Exercise
Please arrange the lines below, from the one containing "Viewport: 790px width, 568px" through the end of the lines, as a two-column CSV with the columns "instruction" and "location". Each request goes in its own row, with its text and answer each in a single quoted field, line breaks replaced by spaces, and the pictures left out.

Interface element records
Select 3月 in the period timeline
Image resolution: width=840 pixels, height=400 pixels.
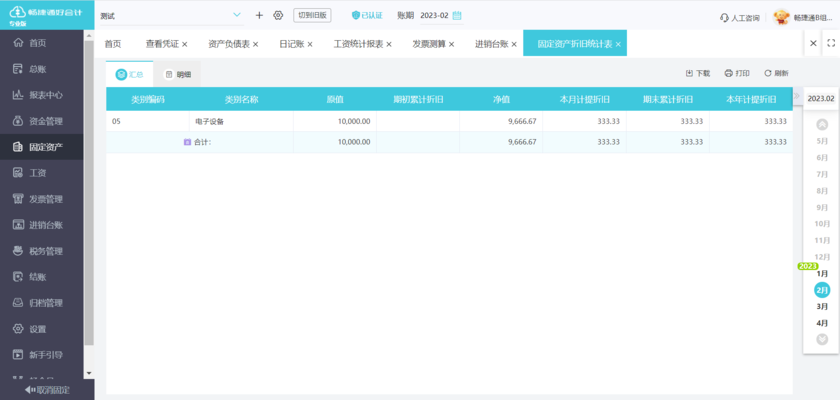click(822, 306)
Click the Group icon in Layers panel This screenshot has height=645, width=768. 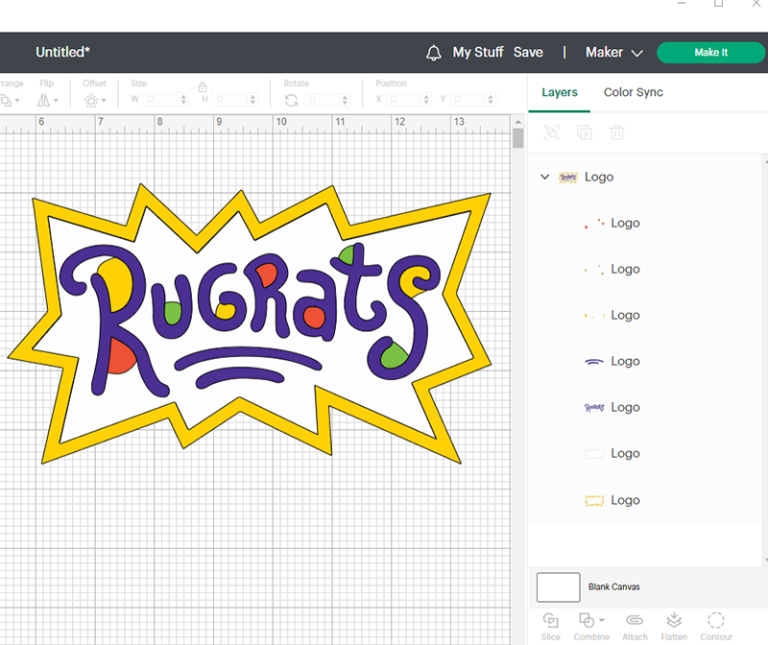(x=551, y=133)
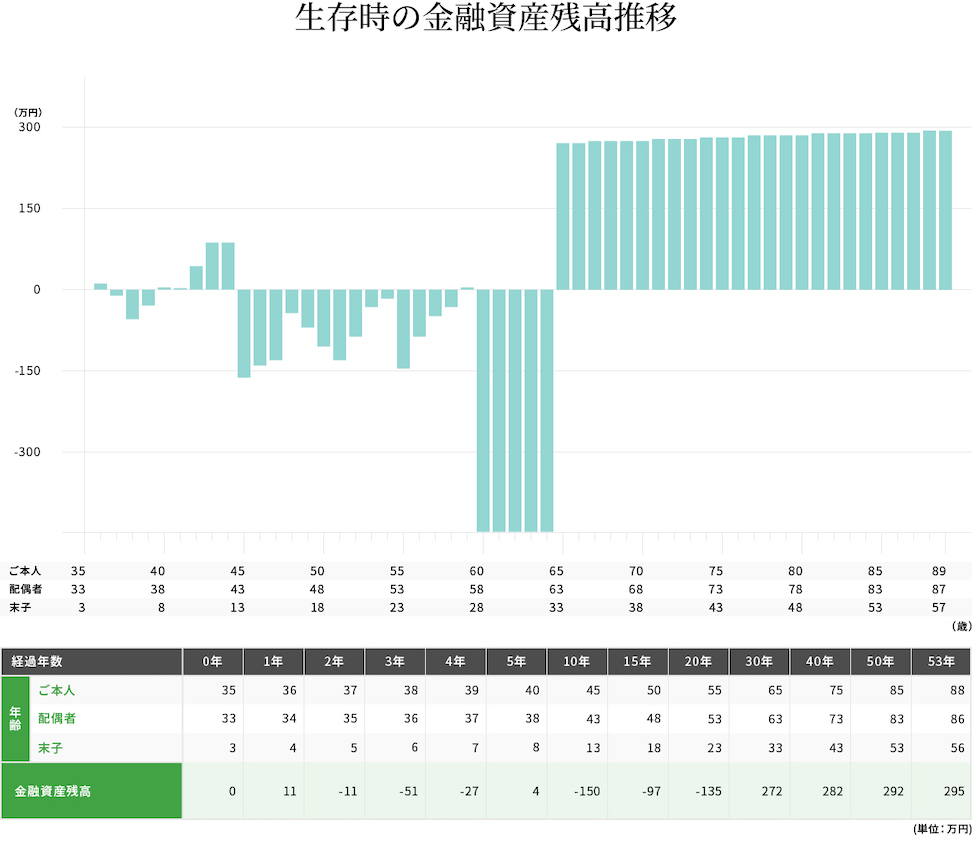Select the 53年 column header
The width and height of the screenshot is (980, 845).
click(x=941, y=661)
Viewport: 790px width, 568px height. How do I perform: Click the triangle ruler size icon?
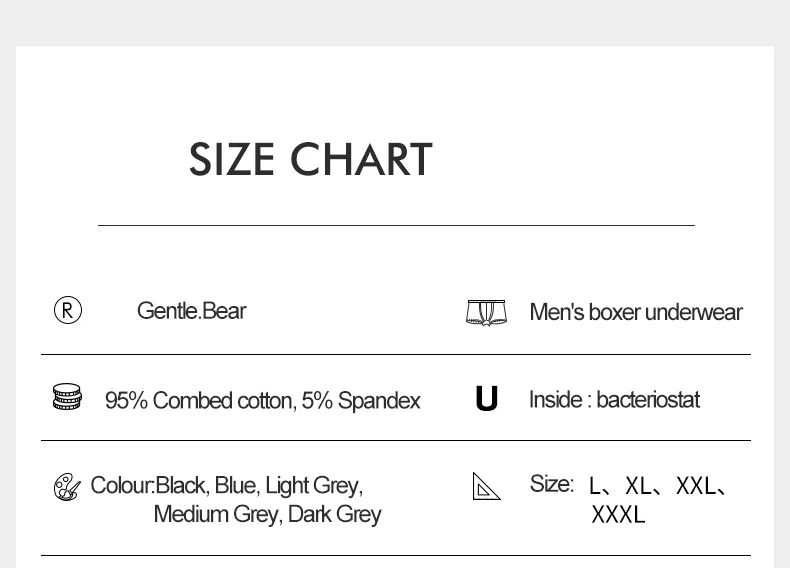point(486,487)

Response
instruction,location
"Viewport: 790px width, 568px height. How do I perform: Click the triangle ruler size icon?","point(486,487)"